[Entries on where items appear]
++++++++++++++++++++
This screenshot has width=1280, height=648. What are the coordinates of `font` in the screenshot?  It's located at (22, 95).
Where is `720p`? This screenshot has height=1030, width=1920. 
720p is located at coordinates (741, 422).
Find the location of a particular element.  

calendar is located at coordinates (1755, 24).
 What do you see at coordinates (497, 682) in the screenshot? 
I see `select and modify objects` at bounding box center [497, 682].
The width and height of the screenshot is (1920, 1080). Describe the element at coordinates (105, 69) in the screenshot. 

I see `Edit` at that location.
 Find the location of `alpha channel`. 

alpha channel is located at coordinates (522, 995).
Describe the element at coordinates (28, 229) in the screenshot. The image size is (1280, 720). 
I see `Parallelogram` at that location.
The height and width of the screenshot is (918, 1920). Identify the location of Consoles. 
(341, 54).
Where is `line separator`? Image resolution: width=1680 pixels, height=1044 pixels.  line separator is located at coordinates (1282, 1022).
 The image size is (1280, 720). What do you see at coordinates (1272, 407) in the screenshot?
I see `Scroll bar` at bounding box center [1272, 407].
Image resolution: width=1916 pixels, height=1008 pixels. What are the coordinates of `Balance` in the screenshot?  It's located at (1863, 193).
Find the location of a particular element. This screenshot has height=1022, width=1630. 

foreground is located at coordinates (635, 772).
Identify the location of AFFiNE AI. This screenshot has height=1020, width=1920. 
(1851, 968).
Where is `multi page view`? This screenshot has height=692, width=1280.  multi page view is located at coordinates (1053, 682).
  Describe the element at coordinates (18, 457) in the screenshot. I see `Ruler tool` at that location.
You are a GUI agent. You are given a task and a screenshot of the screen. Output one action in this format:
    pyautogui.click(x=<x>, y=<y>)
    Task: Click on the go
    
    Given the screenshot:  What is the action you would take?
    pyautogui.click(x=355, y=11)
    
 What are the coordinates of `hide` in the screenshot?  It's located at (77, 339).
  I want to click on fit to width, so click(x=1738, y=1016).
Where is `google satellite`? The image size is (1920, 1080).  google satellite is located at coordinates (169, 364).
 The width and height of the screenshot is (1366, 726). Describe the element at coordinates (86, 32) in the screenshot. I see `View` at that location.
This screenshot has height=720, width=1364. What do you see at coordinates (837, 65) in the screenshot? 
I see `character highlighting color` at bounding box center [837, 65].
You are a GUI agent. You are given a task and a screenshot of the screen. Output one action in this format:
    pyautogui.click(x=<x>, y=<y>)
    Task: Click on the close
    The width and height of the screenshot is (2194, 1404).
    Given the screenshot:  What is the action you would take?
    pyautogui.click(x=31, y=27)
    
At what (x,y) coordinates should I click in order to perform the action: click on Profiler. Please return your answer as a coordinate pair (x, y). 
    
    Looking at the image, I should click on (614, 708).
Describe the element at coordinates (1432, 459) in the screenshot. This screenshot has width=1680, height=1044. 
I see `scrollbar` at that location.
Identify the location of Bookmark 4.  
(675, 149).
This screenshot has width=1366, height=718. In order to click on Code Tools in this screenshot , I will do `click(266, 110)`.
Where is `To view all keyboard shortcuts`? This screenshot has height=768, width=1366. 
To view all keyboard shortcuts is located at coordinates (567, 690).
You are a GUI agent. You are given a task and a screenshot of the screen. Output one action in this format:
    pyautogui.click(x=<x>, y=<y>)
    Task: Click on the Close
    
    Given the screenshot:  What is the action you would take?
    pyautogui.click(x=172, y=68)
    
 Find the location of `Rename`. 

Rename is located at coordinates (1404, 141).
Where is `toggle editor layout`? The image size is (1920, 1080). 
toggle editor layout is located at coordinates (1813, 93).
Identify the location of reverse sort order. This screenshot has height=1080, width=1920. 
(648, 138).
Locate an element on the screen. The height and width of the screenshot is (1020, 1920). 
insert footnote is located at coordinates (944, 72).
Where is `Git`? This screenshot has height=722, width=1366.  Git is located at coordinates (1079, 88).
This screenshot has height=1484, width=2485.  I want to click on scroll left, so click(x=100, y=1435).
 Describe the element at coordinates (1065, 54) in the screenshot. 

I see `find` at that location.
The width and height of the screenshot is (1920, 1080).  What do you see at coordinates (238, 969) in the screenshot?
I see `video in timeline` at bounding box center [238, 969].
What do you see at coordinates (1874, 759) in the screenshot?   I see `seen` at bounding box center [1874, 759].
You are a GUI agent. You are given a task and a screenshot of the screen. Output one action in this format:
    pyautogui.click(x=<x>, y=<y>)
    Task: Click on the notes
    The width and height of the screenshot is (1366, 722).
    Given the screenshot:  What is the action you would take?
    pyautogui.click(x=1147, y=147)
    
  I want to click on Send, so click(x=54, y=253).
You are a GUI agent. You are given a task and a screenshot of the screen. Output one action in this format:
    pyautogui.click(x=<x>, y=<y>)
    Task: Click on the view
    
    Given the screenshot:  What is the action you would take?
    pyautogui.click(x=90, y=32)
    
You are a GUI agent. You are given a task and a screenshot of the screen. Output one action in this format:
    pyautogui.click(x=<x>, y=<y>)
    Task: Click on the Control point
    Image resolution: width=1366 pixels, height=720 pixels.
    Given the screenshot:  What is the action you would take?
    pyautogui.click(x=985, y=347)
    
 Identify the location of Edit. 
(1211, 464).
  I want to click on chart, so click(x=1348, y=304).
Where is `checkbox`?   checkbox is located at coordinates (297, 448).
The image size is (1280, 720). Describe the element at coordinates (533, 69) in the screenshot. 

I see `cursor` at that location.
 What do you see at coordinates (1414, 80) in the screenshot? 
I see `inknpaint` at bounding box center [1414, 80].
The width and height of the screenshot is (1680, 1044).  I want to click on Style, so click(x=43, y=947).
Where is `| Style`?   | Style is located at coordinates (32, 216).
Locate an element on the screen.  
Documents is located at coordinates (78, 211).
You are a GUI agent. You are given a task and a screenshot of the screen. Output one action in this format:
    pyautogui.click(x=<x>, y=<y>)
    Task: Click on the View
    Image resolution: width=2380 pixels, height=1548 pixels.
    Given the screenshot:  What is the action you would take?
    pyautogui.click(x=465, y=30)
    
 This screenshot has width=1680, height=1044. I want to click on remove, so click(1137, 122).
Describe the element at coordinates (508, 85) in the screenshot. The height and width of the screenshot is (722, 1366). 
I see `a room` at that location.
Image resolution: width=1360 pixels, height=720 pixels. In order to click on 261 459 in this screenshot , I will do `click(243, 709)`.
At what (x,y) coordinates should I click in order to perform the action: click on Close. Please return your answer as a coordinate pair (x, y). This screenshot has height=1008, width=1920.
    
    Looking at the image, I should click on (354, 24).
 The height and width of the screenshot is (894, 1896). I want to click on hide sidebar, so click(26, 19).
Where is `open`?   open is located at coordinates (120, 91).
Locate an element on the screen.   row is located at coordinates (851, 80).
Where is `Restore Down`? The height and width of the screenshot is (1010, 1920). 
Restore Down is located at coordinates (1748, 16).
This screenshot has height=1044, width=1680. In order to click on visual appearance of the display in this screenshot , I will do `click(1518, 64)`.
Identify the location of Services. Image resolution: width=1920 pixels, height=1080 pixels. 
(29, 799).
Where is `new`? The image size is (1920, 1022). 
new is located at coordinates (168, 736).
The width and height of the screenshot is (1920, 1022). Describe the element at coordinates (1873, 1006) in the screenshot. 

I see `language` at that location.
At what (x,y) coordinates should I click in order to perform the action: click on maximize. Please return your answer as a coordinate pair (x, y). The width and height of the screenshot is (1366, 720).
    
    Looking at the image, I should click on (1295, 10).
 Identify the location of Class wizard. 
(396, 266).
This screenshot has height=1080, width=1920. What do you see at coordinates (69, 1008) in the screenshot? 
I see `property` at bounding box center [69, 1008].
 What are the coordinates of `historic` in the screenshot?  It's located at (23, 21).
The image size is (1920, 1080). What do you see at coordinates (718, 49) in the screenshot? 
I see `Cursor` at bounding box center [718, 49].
++++++++++++++++++++
- **Exercise**: Change "Describe the element" to "Explain the element" in the stretch of rows from the line containing "I want to click on chart, so" through the line containing "Image resolution: width=1360", and return only those lines with nothing else altered.

- **The result**:
  I want to click on chart, so click(x=1348, y=304).
Where is `checkbox`?   checkbox is located at coordinates (297, 448).
The image size is (1280, 720). Explain the element at coordinates (533, 69) in the screenshot. 

I see `cursor` at that location.
 What do you see at coordinates (1414, 80) in the screenshot? 
I see `inknpaint` at bounding box center [1414, 80].
The width and height of the screenshot is (1680, 1044).  I want to click on Style, so click(x=43, y=947).
Where is `| Style`?   | Style is located at coordinates (32, 216).
Locate an element on the screen.  
Documents is located at coordinates (78, 211).
You are a GUI agent. You are given a task and a screenshot of the screen. Output one action in this format:
    pyautogui.click(x=<x>, y=<y>)
    Task: Click on the View
    Image resolution: width=2380 pixels, height=1548 pixels.
    Given the screenshot:  What is the action you would take?
    pyautogui.click(x=465, y=30)
    
 This screenshot has width=1680, height=1044. I want to click on remove, so click(1137, 122).
Explain the element at coordinates (508, 85) in the screenshot. The height and width of the screenshot is (722, 1366). 
I see `a room` at that location.
Image resolution: width=1360 pixels, height=720 pixels. In order to click on 261 459 in this screenshot , I will do `click(243, 709)`.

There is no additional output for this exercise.